1. Publicity aslında külliyen reddedilecek bir şey değildir. İki yanı da keskin bir bıçaktır. Doğru kullanılırsa işe yarar. Bütün bir iletişim stratejisinin içinde yan öğe olarak kullanıldığında çarpan etkisi yaratabilir. Örneğin, Red Bull’un zaten sponsoru olduğu David Coultard’ın F-1 yarış otosuyla köprüde yaptığı şov başarılı bir publicity olayıdır. Buna karşılık, Cumhurbaşkanlığı Köşkü’nün önünde soyunan hanımefendi o işten pek bir PR değeri elde edememiştir. Bugün kimse adını bile hatırlamaz.
2. İletişimde geçerli ilke şudur: “Söylediğin her şey doğru olsun ama her doğruyu söyleme”. Yalan söylemek ise, ancak “Başkanın Adamları” türden filmlerde geçerli bir numaradır.
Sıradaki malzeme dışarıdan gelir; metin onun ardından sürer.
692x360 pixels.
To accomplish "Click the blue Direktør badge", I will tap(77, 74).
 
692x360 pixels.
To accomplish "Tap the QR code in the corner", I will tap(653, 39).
Yoksa yalancının mumu yatsıya kadar yanar ve geri dönüşünün bedeli ağır olur.
3. “Haberim çıksın da nasıl çıkarsa çıksın. Benim için gazetedeki sütun santim önemlidir.” diye düşünen kişi ve kuruluşlar bu olayı analiz etsinler. Bunlar bazen, aslında iletişim müzelerine kaldırılmış tarihi bir yöntemi de uygularlar. Haberlerini sütun santim olarak ölçtürüp, çıkan rakamı o sayfanın reklam fiyatıyla çarpıp “İşte bu kadar dolarlık haber değeri yarattık” diye bir de sevinirler... Bu açıdan bakıldığında Erdal Bey’in, Gamze Özçelik’in, Bülent Ersoy’un sütun santim değeri bayağı iyidir.
4. İletişim ve tabii ki publicity mutlaka bir iş hedefi için yapılır. Örneğin Acarkent’deki villaların satışları artsın” gibi bir iş hedefi yoksa; hedefsiz işler negatif sonuçlara gebedir. “Çıkayım bir konuşayım, ortalık karışsın” ya da “Anlatacak çok şeyimiz var kimse yazmıyor; iki manken getirelim de haber olalım” türünden muhabbetle PR olmaz.
5. İletişim uzmanlık işidir. Erdal Bey ille de iletişim yapmak istiyorsa bir uzmanına gitmelidir. Bu işin uzmanlarının adresi bellidir. İDA’nın (İletişim Danışmanlığı Şirketleri Derneği) uluslararası sertifikasyona sahip 15 üyesinin 15’i de ona mükemmel hizmet verecek kapasitedir. Nasıl ameliyat olması gerektiğinde kendisi neşteri eline almıyorsa, nasıl finansal işlerini tek başına halletmiyorsa, bu işi de bir uzman kuruluşa devretmelidir. Yoksa pek çok dostumun oturduğu o güzelim Acarkent’in algılanmasını bile olumsuz yönde etkileyebilir...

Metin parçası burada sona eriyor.